Data for processing>
******

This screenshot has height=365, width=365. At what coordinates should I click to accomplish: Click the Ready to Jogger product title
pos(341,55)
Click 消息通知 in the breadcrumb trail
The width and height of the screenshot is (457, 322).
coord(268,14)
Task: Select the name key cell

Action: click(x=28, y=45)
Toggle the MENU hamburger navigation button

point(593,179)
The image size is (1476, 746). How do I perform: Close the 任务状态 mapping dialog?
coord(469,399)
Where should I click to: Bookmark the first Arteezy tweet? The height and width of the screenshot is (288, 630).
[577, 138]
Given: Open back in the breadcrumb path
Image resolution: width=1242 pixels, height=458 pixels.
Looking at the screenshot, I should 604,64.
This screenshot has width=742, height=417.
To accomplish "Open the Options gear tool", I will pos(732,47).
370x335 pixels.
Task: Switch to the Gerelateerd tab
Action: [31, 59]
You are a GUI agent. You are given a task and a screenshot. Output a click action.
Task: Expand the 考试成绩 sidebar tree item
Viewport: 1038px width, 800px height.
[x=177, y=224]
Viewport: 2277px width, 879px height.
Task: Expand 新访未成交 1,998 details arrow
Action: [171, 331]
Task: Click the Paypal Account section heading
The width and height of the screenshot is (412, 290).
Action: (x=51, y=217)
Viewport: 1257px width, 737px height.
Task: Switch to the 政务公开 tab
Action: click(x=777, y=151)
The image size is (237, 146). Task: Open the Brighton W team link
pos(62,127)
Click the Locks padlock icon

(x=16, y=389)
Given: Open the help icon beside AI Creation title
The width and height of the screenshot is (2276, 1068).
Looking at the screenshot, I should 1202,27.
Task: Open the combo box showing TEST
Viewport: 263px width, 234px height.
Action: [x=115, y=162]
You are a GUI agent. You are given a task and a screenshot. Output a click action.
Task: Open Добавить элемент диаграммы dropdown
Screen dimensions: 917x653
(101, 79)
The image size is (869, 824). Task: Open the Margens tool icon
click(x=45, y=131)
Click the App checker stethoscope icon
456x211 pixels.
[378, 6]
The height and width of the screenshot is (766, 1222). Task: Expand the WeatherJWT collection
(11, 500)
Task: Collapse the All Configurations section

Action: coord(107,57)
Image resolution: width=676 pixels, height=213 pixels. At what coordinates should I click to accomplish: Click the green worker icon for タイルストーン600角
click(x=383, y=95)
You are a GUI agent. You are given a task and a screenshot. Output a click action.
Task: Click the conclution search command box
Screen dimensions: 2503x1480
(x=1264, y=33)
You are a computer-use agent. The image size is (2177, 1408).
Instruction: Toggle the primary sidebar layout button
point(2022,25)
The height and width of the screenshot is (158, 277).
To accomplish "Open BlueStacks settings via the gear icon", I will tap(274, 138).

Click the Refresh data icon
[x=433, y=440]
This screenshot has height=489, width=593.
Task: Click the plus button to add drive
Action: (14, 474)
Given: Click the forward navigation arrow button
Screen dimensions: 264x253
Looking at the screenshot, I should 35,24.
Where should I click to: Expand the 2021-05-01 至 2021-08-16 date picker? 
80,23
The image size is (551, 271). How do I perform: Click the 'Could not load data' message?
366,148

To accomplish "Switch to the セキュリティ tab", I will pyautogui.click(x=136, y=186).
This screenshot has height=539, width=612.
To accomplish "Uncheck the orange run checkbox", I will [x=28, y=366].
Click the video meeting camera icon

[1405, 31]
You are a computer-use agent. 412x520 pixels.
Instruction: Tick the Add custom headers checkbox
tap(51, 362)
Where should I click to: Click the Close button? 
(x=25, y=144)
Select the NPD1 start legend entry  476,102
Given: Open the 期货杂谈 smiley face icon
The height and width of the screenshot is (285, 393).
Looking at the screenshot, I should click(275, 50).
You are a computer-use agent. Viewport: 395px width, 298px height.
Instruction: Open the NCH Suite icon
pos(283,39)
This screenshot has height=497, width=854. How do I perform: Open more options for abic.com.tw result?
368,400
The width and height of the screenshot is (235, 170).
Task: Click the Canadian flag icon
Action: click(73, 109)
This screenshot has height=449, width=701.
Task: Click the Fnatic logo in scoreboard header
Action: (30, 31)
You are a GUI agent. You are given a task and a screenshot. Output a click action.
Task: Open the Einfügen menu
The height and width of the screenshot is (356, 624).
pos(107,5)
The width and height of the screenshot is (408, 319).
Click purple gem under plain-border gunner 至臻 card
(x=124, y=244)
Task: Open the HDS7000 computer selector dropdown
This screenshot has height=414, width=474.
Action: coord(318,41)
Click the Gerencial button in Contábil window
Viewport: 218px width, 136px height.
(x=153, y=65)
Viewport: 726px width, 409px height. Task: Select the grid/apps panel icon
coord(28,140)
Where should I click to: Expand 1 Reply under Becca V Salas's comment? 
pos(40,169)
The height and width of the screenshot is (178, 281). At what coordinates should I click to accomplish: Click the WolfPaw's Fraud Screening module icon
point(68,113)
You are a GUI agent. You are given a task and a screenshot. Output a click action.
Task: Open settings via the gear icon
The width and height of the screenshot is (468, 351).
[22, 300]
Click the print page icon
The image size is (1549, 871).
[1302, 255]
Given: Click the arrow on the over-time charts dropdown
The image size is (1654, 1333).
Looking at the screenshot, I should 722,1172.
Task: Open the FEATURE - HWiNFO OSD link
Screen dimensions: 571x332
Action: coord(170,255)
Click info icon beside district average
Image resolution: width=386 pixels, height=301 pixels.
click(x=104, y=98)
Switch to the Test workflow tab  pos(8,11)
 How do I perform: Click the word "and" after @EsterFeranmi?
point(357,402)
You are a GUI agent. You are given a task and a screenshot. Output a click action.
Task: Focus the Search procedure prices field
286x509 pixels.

******

Required work>
Set out the lines from the one containing "The height and width of the screenshot is (766, 1222)." through the one containing "click(x=383, y=95)", inclusive, as a Markdown table. Use the columns Row and Line, number each row, and leave out blank lines.

Output for this exercise>
| Row | Line |
|---|---|
| 1 | The height and width of the screenshot is (766, 1222). Task: Expand the WeatherJWT collection |
| 2 | (11, 500) |
| 3 | Task: Collapse the All Configurations section |
| 4 | Action: coord(107,57) |
| 5 | Image resolution: width=676 pixels, height=213 pixels. At what coordinates should I click to accomplish: Click the green worker icon for タイルストーン600角 |
| 6 | click(x=383, y=95) |